Tudo começa na hora que você vai por os seus pés na Cidade Maravilhosa. Um bando de homens com walkie talkies na mão gritam "Táxi? Táxi?". Normal, até na Estação Barra Funda é assim. Mas, no Rio, o sujeito já te pega no braço e te puxa. Quando você percebe já está do lado de um carro azul ou branco. Mas no Rio os táxis oficiais não são amarelos?

- Aqui a gente fecha a corrida
- Quanto fica?
- R$ 55
- Com taxímetro ligado não pode?
- Ai dá mais. Hoje está chovendo, a Avenida Brasil está toda parada, vai sair mais caro que isso.

Olho a imensa fila de espera para pegar os tais táxis amarelos.

- Não, valeu. Vou pegar a fila mesmo
- Pára! O preço deles vai sair ainda mais caro
- Por quê?
- Chovendo, trânsito... quando é assim os taxistas ali ligam a bandeira 2!
- Como assim? Às 4 da tarde? Isso é crime! Nunca vi isso!

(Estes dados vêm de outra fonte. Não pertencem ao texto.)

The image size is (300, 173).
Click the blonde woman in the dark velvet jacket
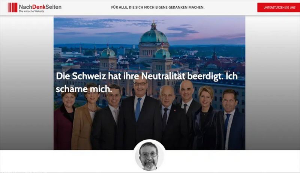point(207,119)
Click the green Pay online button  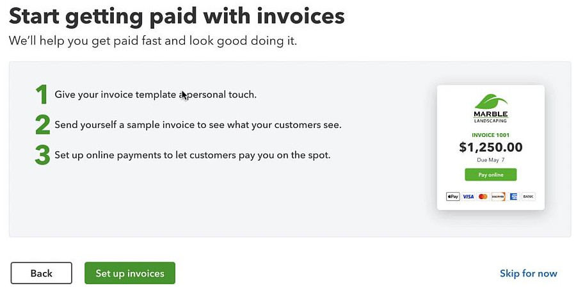pos(490,175)
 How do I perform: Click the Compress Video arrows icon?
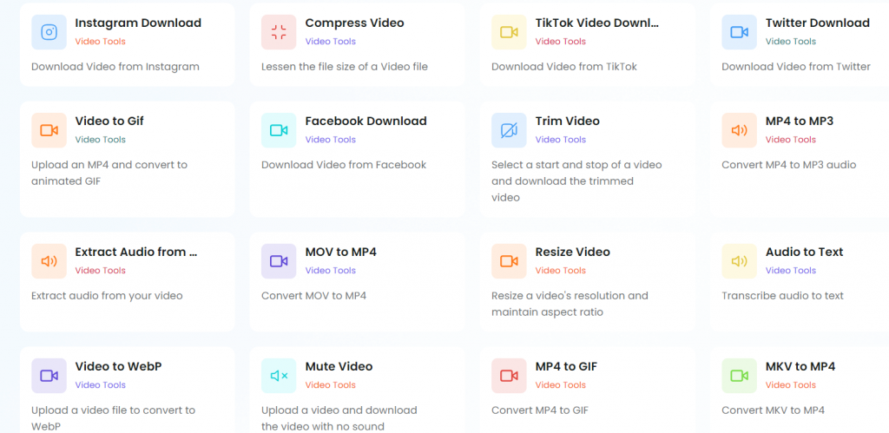point(279,32)
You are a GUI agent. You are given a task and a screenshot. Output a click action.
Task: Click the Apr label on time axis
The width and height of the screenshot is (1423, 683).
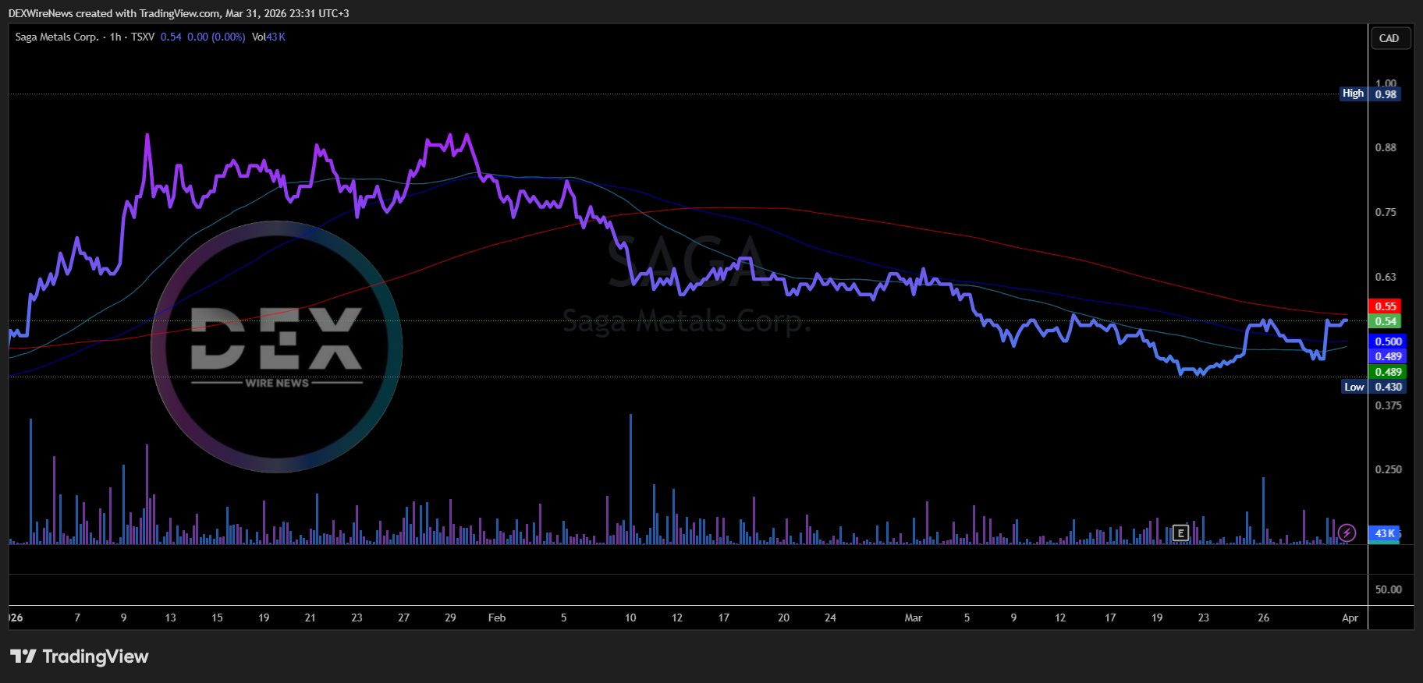point(1350,618)
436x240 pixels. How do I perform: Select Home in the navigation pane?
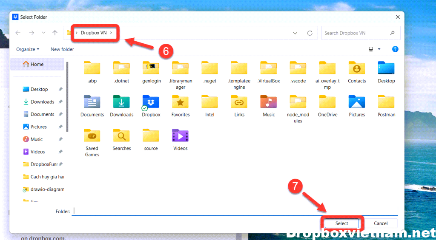37,64
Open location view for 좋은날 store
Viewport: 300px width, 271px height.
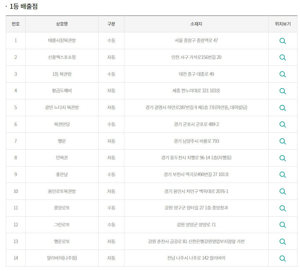pyautogui.click(x=283, y=175)
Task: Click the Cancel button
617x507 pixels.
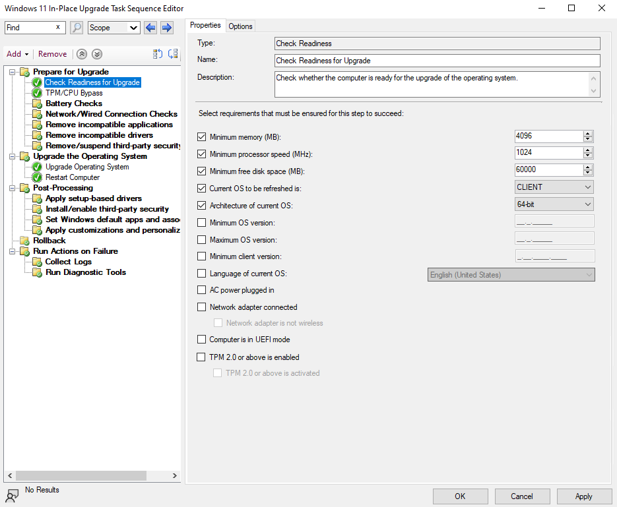Action: (521, 496)
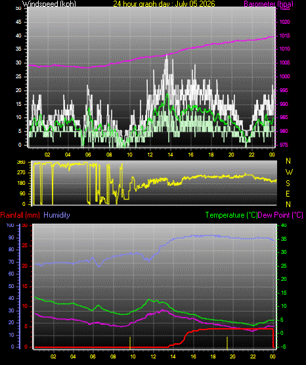
Task: Select the Rainfall (mm) legend label
Action: pos(20,215)
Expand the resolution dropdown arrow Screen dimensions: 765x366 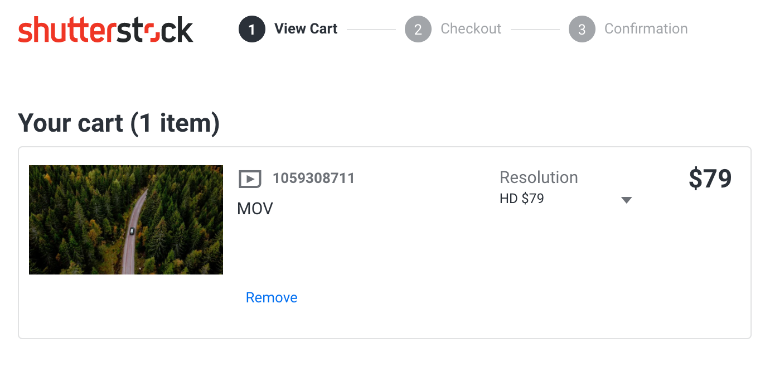[626, 200]
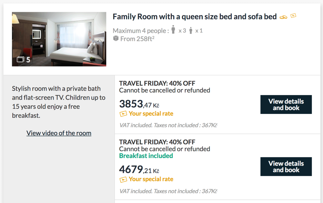Click Your special rate text under first price

click(151, 114)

Resumindo: espero cerca de cinco minutos pelo táxi amarelo. A corrida, com congestionamento e tudo, dá R$ 35. Ah, na bandeira 1.

Na volta

Decido comer alguma coisa na terrível praça de alimentação do aeroporto. Quero algo rápido, um fast food. Em toda esquina do Rio tem um Bob’s, menos no aeroporto. Vejo um junkie food, o Air Café Palheta. Dirijo-me ao caixa, olho o painel dos lanches e peço, como se estivesse num McDonald’s da vida.

- Quero o Chicken Burger, batata-frita e uma Coca Zero
- OK.
- Quanto deu?
- R$ 17 (porra!)

Abro a carteira e dou uma nota de R$ 20

- Não é agora que se paga, senhor. Você precisa sentar na mesa.

Não entendo nada, mas escolho uma mesa. Dois minutos depois vem um garçom magricela, e repito tudo aquilo que pedi. 10 minutos mais tarde chega o meu lanche numa bandeja. Ao terminar de comer, faço sinal para o mesmo garçom trazer a conta. Ela chega. Nem olho para ela, afinal, deu R$ 16. Entrego a mesma nota de R$ 20.

- Não é aqui que se paga, é no caixa

Como assim? Qual o conceito de fast-food nisso? O próprio restaurante tem aquelas bancadas grandonas, com quatro caixas espalhadas, como em qualquer fast-food da vida. Por que complicar tanto? O que explica tamanha burocracia? Resposta: a Lei de Gérson. Dou a nota de R$ 20 e recebo de troco R$ 1,40.

- Oi! Meu troco está errado. Você precisa me dar R$ 4
- Não, é isso mesmo. Olha a sua notinha

Olho: R$ 17, 60.

Resumindo: os caras cobram R$ 10%!! Num fast-food!! Entenderam a "esperteza" deles?